さらにバリューチェーンの連携を育成し、自国品の競争力を高め、革新の場を提供、また経験を共有して製品とパッケージなどのレベルを向上させる意義を強調し、奨励しているとあります。
また此処で述べられているのは、ベトナムの国家ブランドまでに及んで製品の開発と強化を行い、確固たる地位を築くとまで言い切っている。

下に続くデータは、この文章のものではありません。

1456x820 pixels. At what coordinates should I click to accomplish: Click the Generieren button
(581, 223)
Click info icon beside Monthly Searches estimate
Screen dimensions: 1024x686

記事に拠るとこのOCOPプログラムの成果として、社会経済に及ぼした影響は極めて顕著だとし、小規模生産からバリューチェーンへ意識改革が促進され、多面的価値を持つ農村エコ経済システムを構築。生産者の60%以上が年間平均成長率17,6%を達成している。また生産者の40%が女性であり、19,6%が少数民族となっており、これらの製品は60ヵ国以上に輸出されたと報じています。
今やOCOP運動は、場所と時の経過に応じた展開と、その国その地域の置ける独自性が此処に現れていると考えるが、こうしたプロパガンダ的な手法は、この国では様々な所で利用され、国民を鼓舞する材料になっているのです。

・HCM市でも開催

OCOPはHCM市でもエコシステムを強化し近代化するとしています。
2025年一帯一路商品ウイーク、地域特産品、需要連携の如何として、だが何故か此処に一帯一路が出て来るのか?不可思議なのだが、もしかすると運動そのものが日本ではなく、中国から導入されたと勘違いしているのではないか。何れにしてもHCM市と他省とを結ぶ農産品プロモーションが開催されました。
HCM市商工局はこのイベントが消費者の需要喚起を刺激し、国内市場を発展させる重要な原動力になることと期待している。2025年には小売売上高を18%以上増加するという市の目標達成に貢献するとしています。
HCM市は合併後にイベントを開催することで地域イメージを大きく変革し、経済・サービス発展に弾みを付けたいという目論見がある。取り分けHCM市とその周辺部に来る国内外観光客へ強く明確なアピールを行い、大きな躍進の余地があるとしているが、問題点として挙げているのは、5つ星を獲得できる産品が無いということ。またさらに商品群をセグメントし、商品にストーリー性を持たせ、インパクトのあるプレゼンが出来ることを、市当当局が積極的に支援する必要性を感じている。しかし現在のところ伝統的なシンプルな商品が多く、魅力ある商品開発が求められるという課題など山積しているとある。